Incidence du changement de destination des immeubles sur le droit de préemption de la SAFER
L’absence de changement de destination des immeubles, au jour de l’aliénation, est insuffisant pour caractériser l’usage agricole ou le rattachement à une exploitation agricole autorisant le droit de préemption par la SAFER.
Un juge commissaire a autorisé le liquidateur à vendre aux enchères publiques des immeubles dépendant de la liquidation judiciaire, s’agissant de dépendances, d’un bâtiment d’habitation et des bois et taillis. Un mois après l’adjudication, la SAFER a exercé son droit de préemption. L’adjudicataire a assigné la SAFER en nullité de la décision de préemption.
La cour d’appel a jugé la décision de préemption régulière, l’adjudicataire s’est alors pourvu en cassation.
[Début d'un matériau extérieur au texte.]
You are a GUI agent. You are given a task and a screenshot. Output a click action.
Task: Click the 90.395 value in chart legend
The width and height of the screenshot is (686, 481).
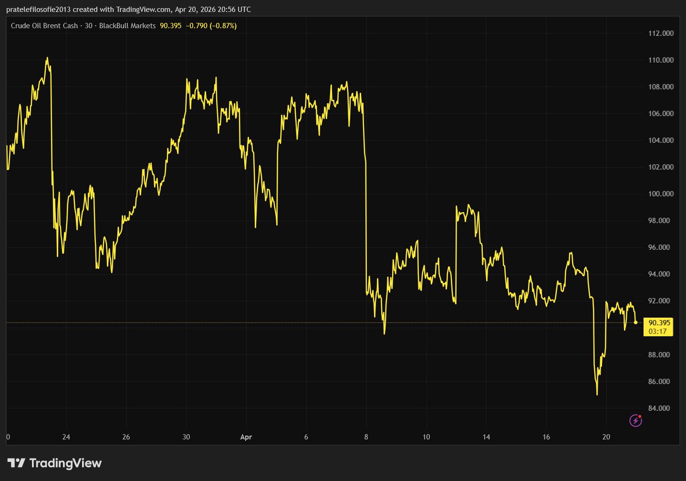[170, 26]
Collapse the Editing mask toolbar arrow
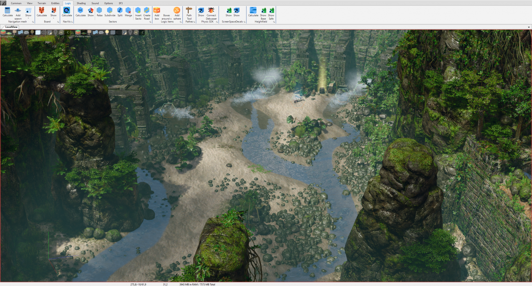This screenshot has width=532, height=286. 68,32
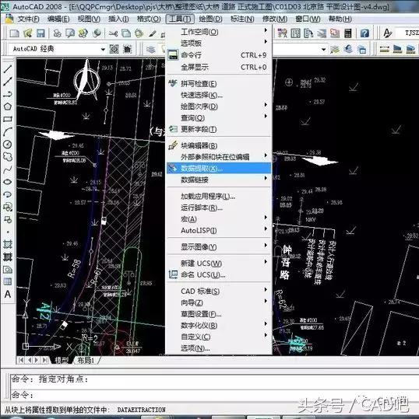Open the 格式(O) menu
Viewport: 419px width, 419px height.
click(149, 19)
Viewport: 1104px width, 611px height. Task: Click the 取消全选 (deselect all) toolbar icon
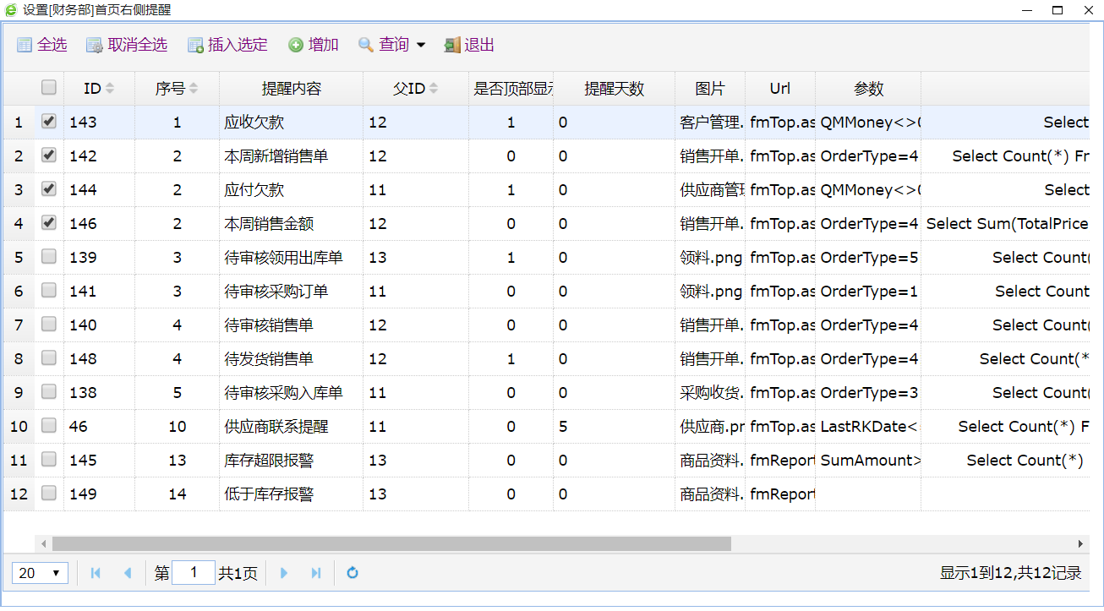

Il invoque que le droit de préemption de la SAFER ne peut porter sur un bâtiment d’habitation que si ce dernier fait partie d’une exploitation agricole et sur les bâtiments d’exploitation lorsqu’ils ont au jour de l’aliénation un usage agricole.
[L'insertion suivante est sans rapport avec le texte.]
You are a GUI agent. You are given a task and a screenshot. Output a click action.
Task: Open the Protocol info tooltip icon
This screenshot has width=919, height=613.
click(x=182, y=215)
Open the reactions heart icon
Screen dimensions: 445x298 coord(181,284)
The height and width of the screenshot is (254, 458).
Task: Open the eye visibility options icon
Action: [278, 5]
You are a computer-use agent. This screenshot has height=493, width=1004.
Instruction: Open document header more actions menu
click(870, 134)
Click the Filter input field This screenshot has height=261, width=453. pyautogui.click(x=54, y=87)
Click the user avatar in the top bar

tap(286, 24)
La Cour de cassation juge que les motifs tirés d'une absence de changement de destination, sont inopérants à caractériser, au jour de l'aliénation, tant l'usage agricole des dépendances que l'existence d'une exploitation agricole dont dépendent les bâtiments d'habitation et les parcelles non boisées vendues avec celles en nature de bois et de taillis.